In retrospect, this could have been shorter when I had done the DNS part later, which is contrary to how to do this with GitHub.

Conclusion

The conclusion seems this:

Gitlab Page repositories to be published as or under wiert.gitlab.io need to reside directly under user wiert. Having them reside under a different group like wiert or wiert.me won’t work.

Or in more generic terms:

When creating pages as user.gitlab.io you have to put your pages projects directly under your user account gitlab.com/user.

Putting them under groups or leaf groups fails, no matter if the (leaf) group is named user or otherwise.

In addition, you can add custom domains to any Gitlab repository (even one that never stated out as a GitLab Pages repository). It will work as soon as the domain DNS mapping is setup through both a CNAME mapping record and TXT verification record.
───
» Your goal
From the GitLab Pages notes above, output the passage starting at "The conclusion seems" and ending at "TXT verification record.", copied word for word.

» Information provided
───
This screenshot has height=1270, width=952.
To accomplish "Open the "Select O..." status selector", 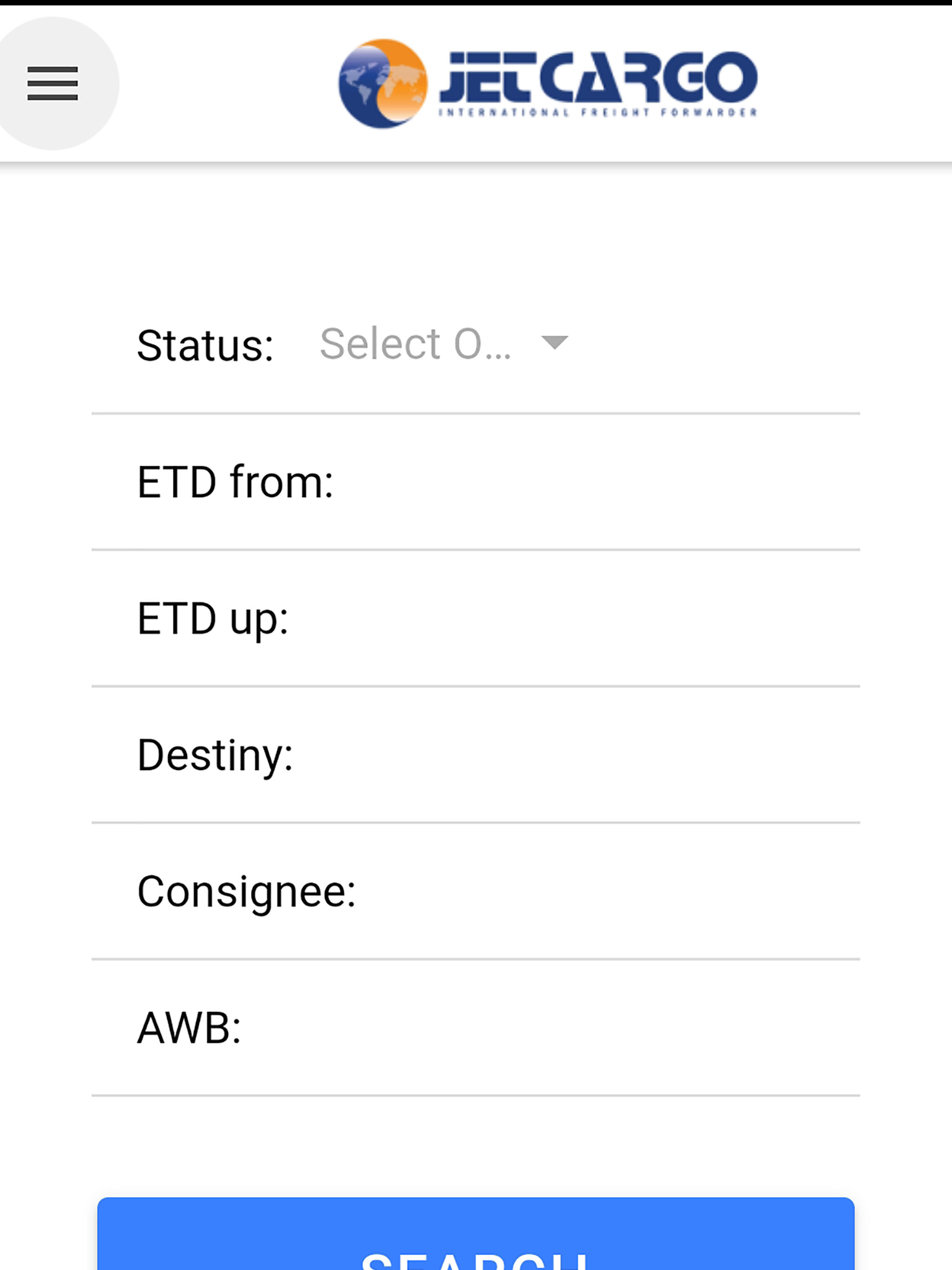I will (444, 344).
───
» Full solution
The conclusion seems this:

Gitlab Page repositories to be published as or under wiert.gitlab.io need to reside directly under user wiert. Having them reside under a different group like wiert or wiert.me won’t work.

Or in more generic terms:

When creating pages as user.gitlab.io you have to put your pages projects directly under your user account gitlab.com/user.

Putting them under groups or leaf groups fails, no matter if the (leaf) group is named user or otherwise.

In addition, you can add custom domains to any Gitlab repository (even one that never stated out as a GitLab Pages repository). It will work as soon as the domain DNS mapping is setup through both a CNAME mapping record and TXT verification record.